TESTO CITATO -
——————————
Carissimi, oggi siamo riusciti a reperire un inedito pubblicato da Avvenire: si tratta della voce di Asia Bibi che ci mostra cosa sta accadendo lei in questi giorni terribili. Comprendiamo quanto ingiusta e vergognosa sia la legge della blasfemia: come si può condannare qualcuno solo perché di religione diversa? Perchè ancora non si riesce ad instaurare ovunque la libertà di religione? Un mondo civile non può fare a meno del rispetto della libertà religiosa. Purtroppo però ci sono fanatici che non conoscono Dio, ma che pretendono di giudicare e condannare in suo nome. Nessuno ha il potere di condannare a morte, perchè Dio solo può farlo e Lui, pur potendo non lo fa. Dio avrebbe potuto già eliminarci tutti dopo gli orribili crimini che abbiamo commesso: ma il Suo braccio non si è disteso contro di noi perchè il Suo amore è più grande di quanto possiamo immaginare e basta la presenza di un solo giusto che prega per placare la Sua ira. Se Dio è dunque così misericordioso, perché ci sono uomini che uccidono in Suo nome? Nessun figlio di Dio farebbe mai una cosa simile: solo i figli del male possono fare queste cose orribili. Leggiamo ora il messaggio di Asia Bibi, con la speranza che Dio possa assisterla, guidandola verso la liberazione:
Io, Asia Bibi, muoio: ascoltate la mia voce!
In carcere i giorni e le notti sono uguali. Non so più dire che cosa provo. Paura, questo è sicuro... ma non mi opprime più come all’inizio. I primi giorni arrivava a farmi battere un tamburo in petto. Ora si è un po’ calmata. Non è più un soprassalto continuo. Le lacrime no, non mi hanno mai lasciata. Scendono a intervalli regolari. I singhiozzi, invece, sono cessati. Le lacrime sono le mie compagne di cella. Mi dicono che non mi sono ancora arresa, mi dicono che sono vittima di un’ingiustizia, mi dicono che sono innocente.
——————————
DATI -
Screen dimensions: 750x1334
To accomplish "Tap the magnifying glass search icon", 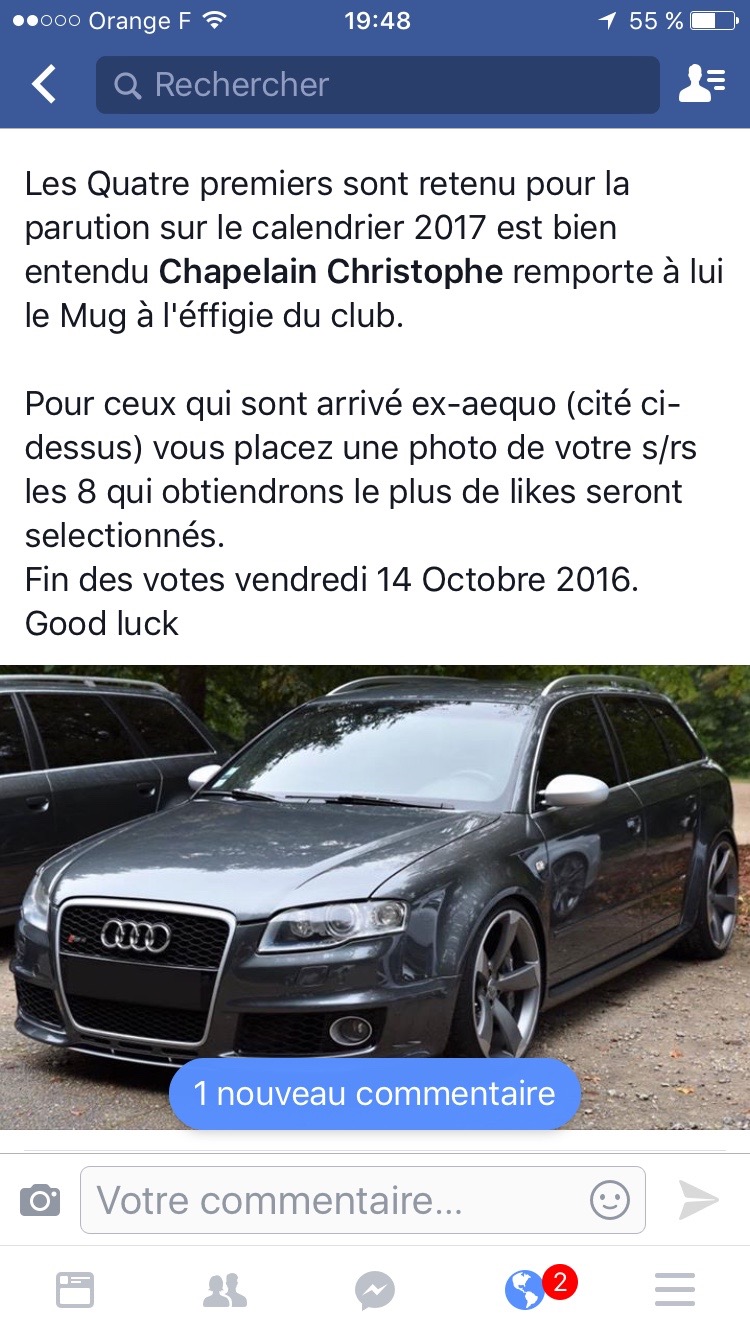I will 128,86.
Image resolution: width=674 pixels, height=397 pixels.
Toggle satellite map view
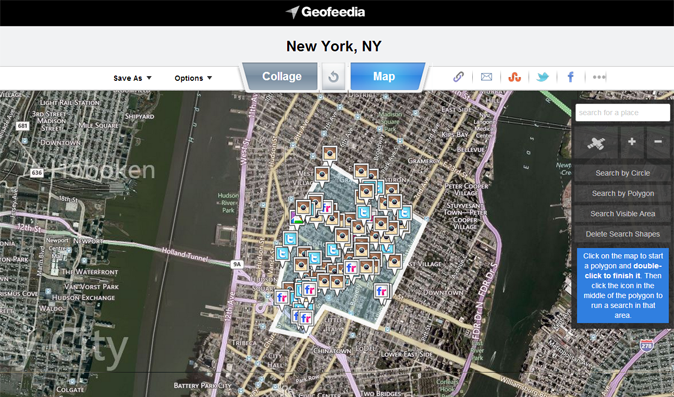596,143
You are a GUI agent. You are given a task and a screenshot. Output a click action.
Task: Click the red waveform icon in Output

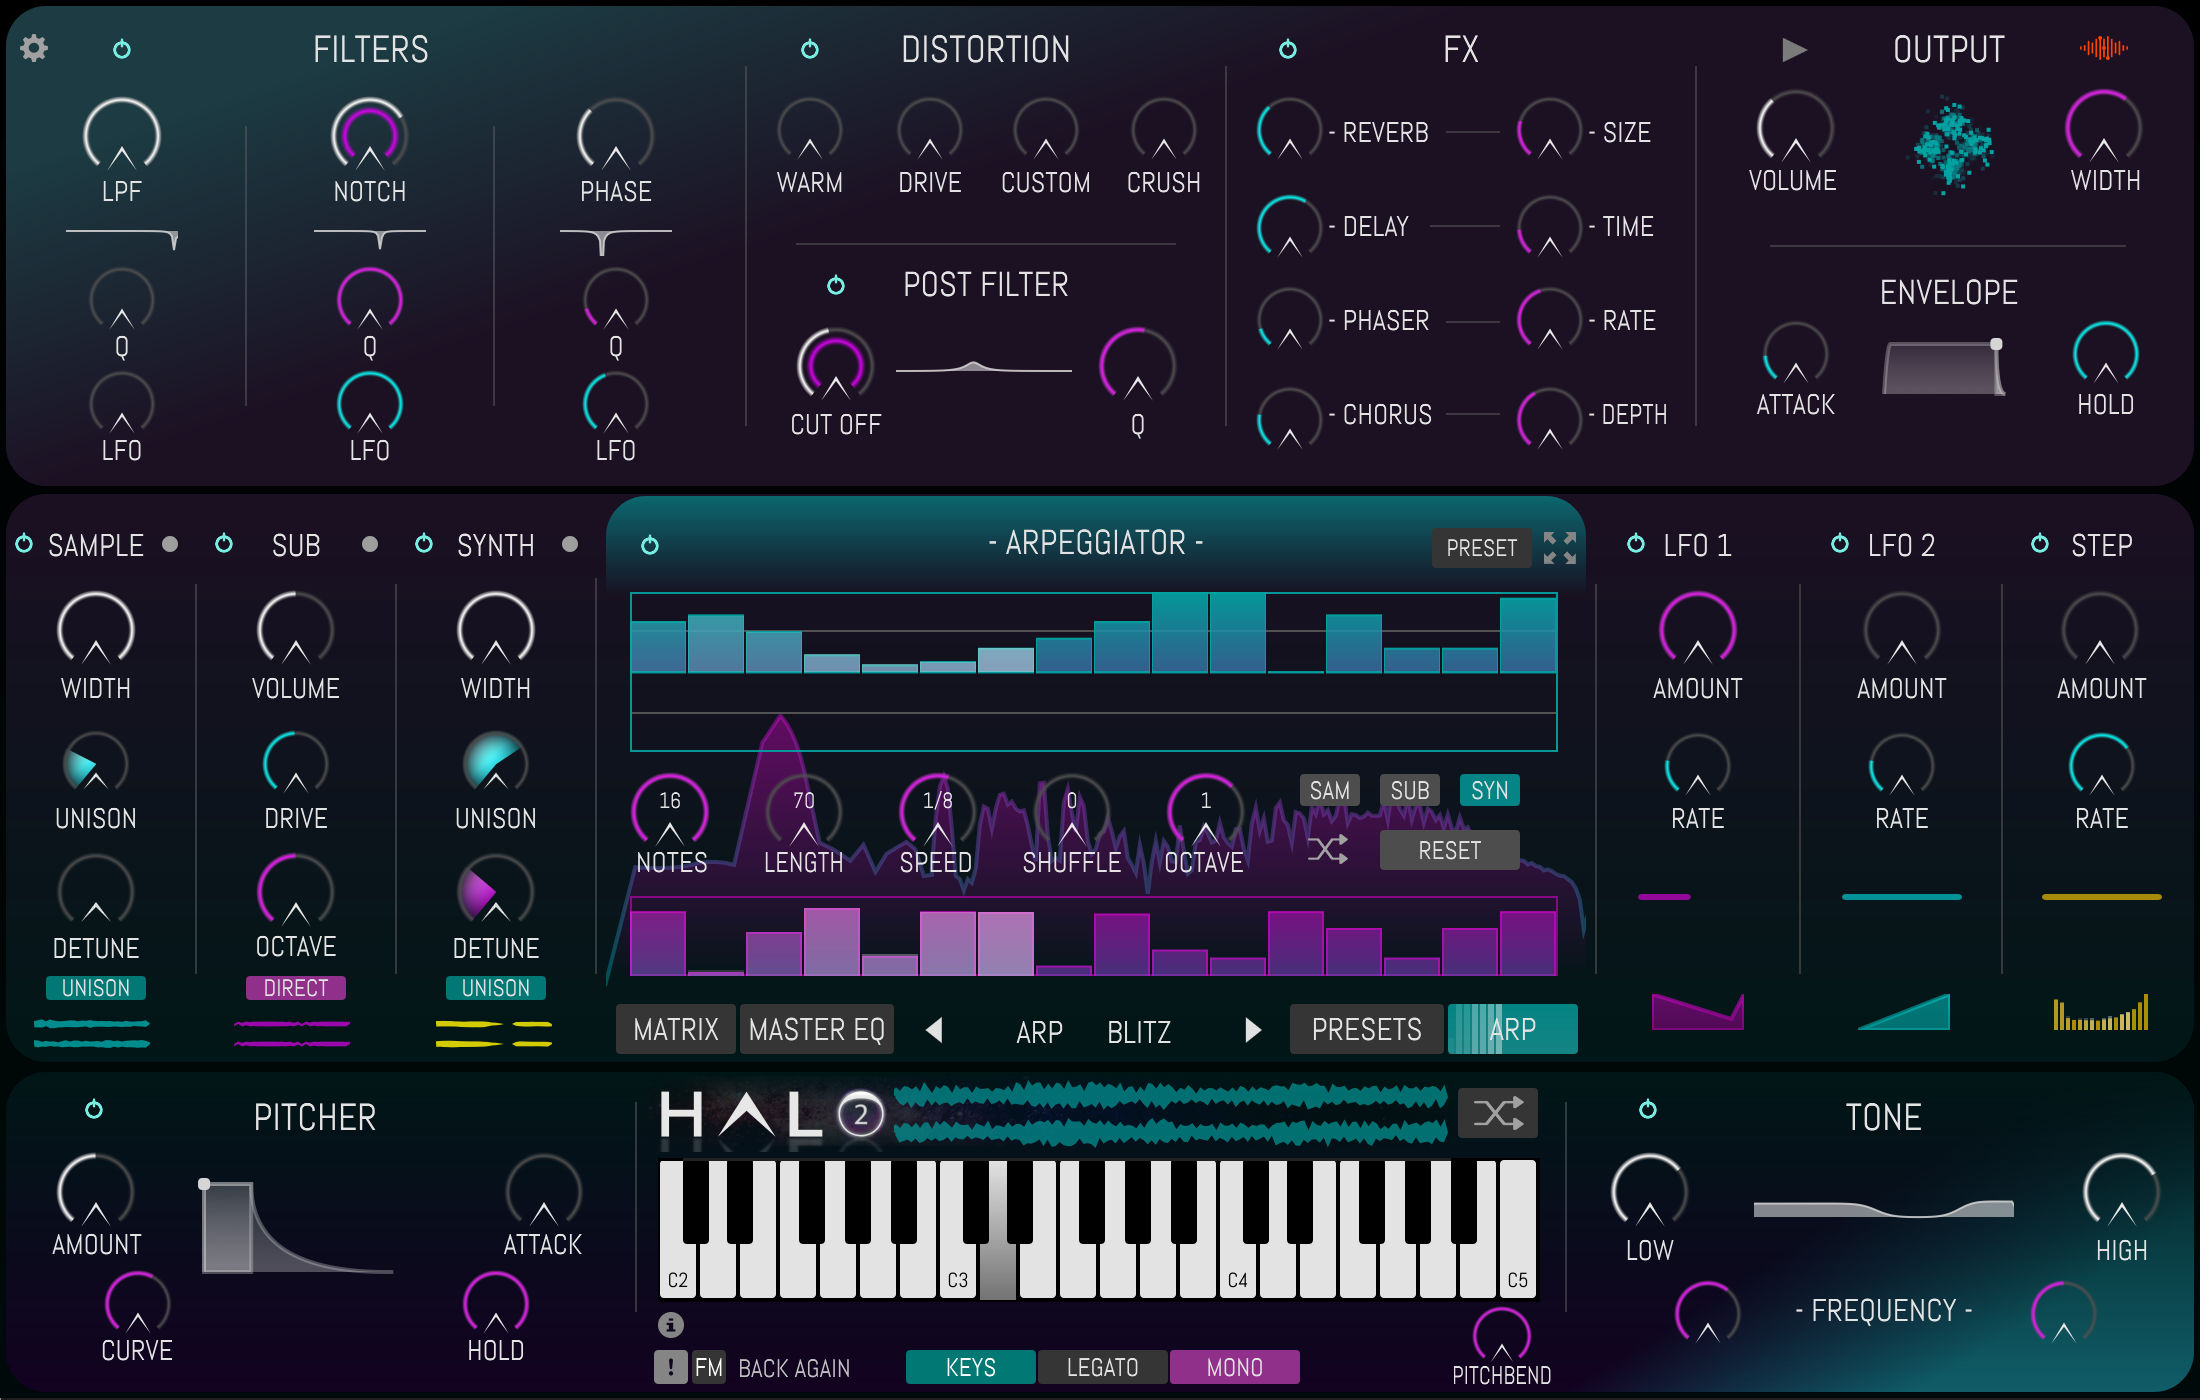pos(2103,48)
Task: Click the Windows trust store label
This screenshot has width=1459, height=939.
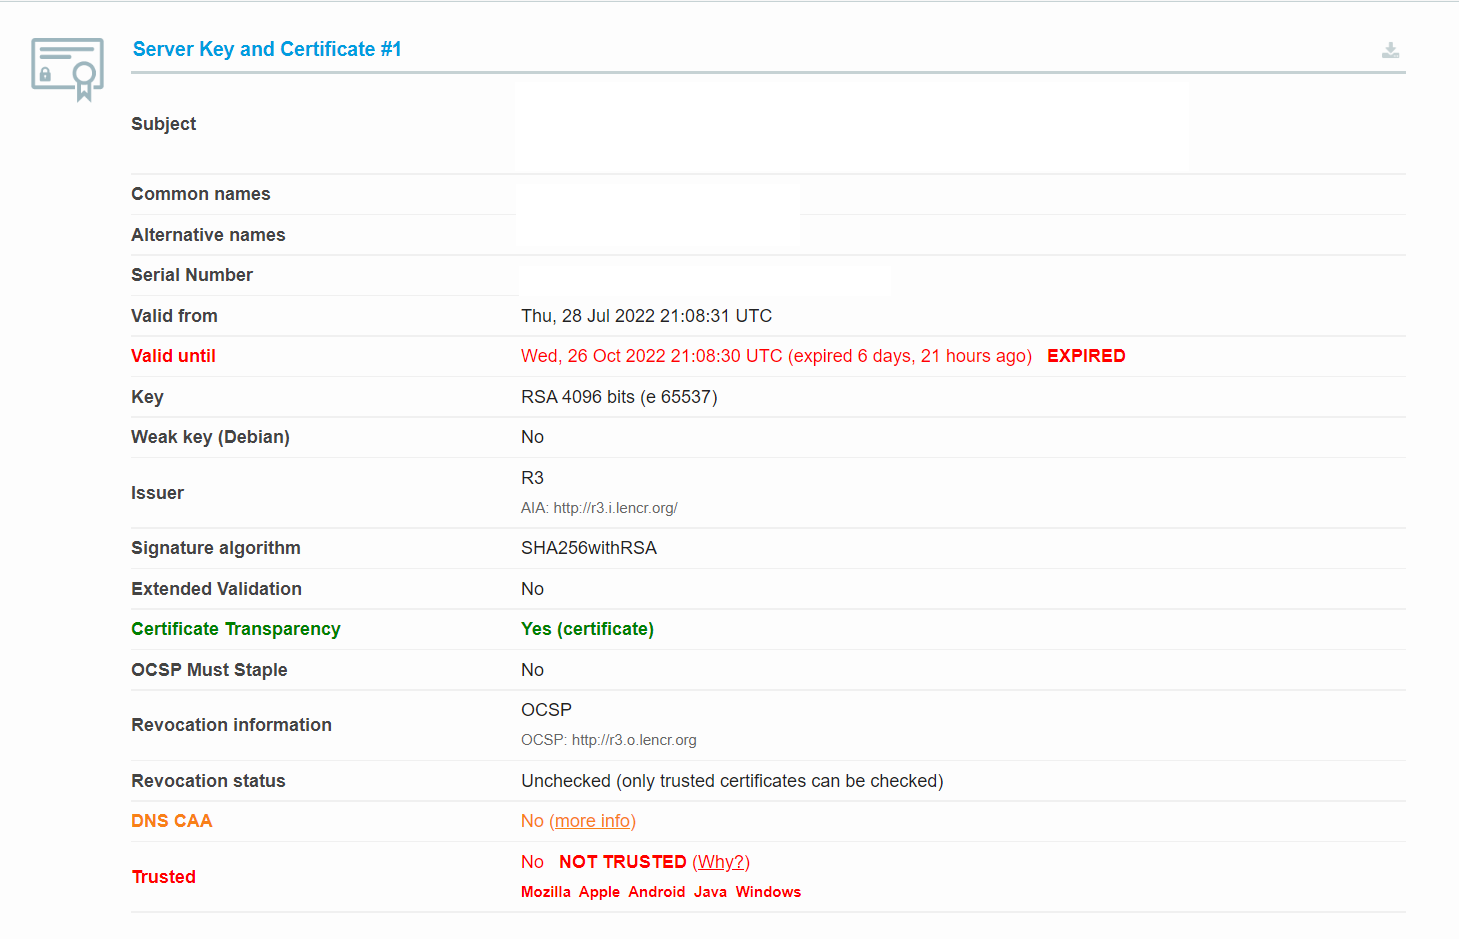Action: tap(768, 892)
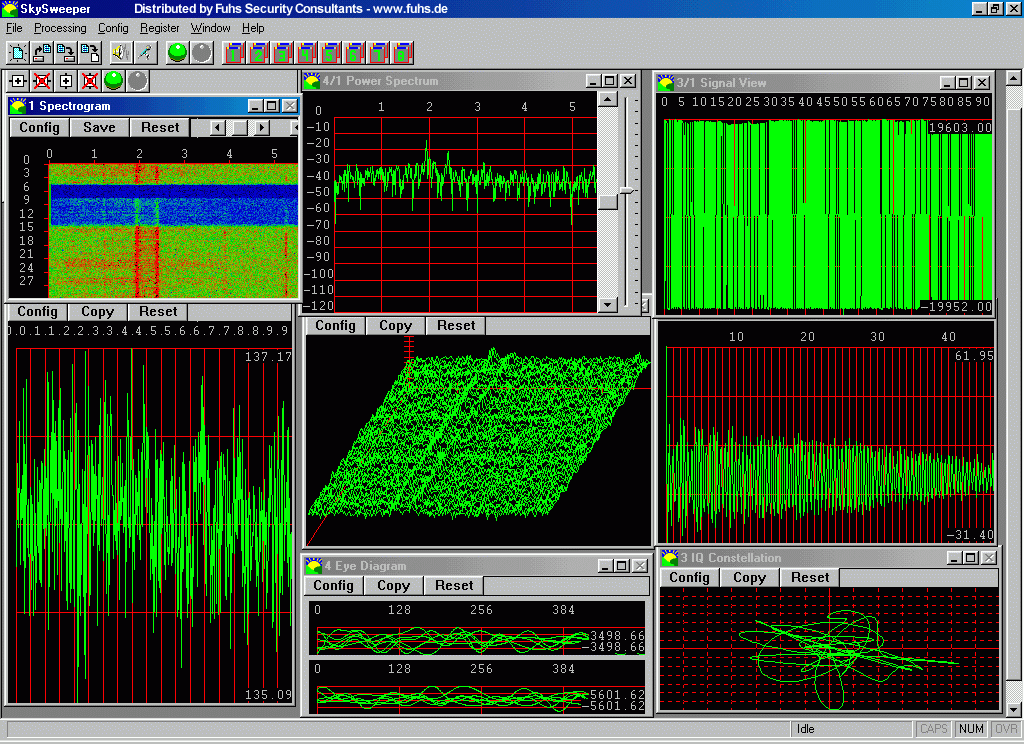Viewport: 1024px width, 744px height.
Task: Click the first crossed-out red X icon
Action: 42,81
——————————
OBIETTIVI -
A - Rispondi a queste domande sul testo su Asia Bibi:
(i) Quale giornale ha pubblicato l'inedito?
(ii) Che cosa basta, secondo il testo, per placare l'ira di Dio?
(iii) Chi sono, nel messaggio, le compagne di cella?
B - Procedi con il testo su Asia Bibi, riprendendolo dal punto in cui si ferma.

ESITI PUNTO PER PUNTO -
A -
(i) Avvenire.
(ii) La presenza di un solo giusto che prega.
(iii) Le lacrime.

B -
Non so molto del mondo al di fuori del mio villaggio. Non ho studiato, ma so che cosa è bene e che cosa è male. Non sono musulmana, ma sono una buona pakistana, cattolica e patriota, devota al mio Paese come a Dio. Abbiamo amici musulmani. Non ci sono mai stati problemi. E anche se non abbiamo avuto sempre vita facile, abbiamo il nostro posto. Un posto di cui ci siamo sempre accontentati. Quando si è cristiani in Pakistan, ovviamente bisogna tenere gli occhi un po’ più bassi. Certi ci considerano cittadini di seconda categoria. A noi sono riservati lavori ingrati, mansioni umili. Ma il mio destino non mi dispiaceva. Prima di tutta questa storia ero felice con i miei, laggiù a Ittan Wali. Oggi sono come tutti i condannati per blasfemia del Pakistan.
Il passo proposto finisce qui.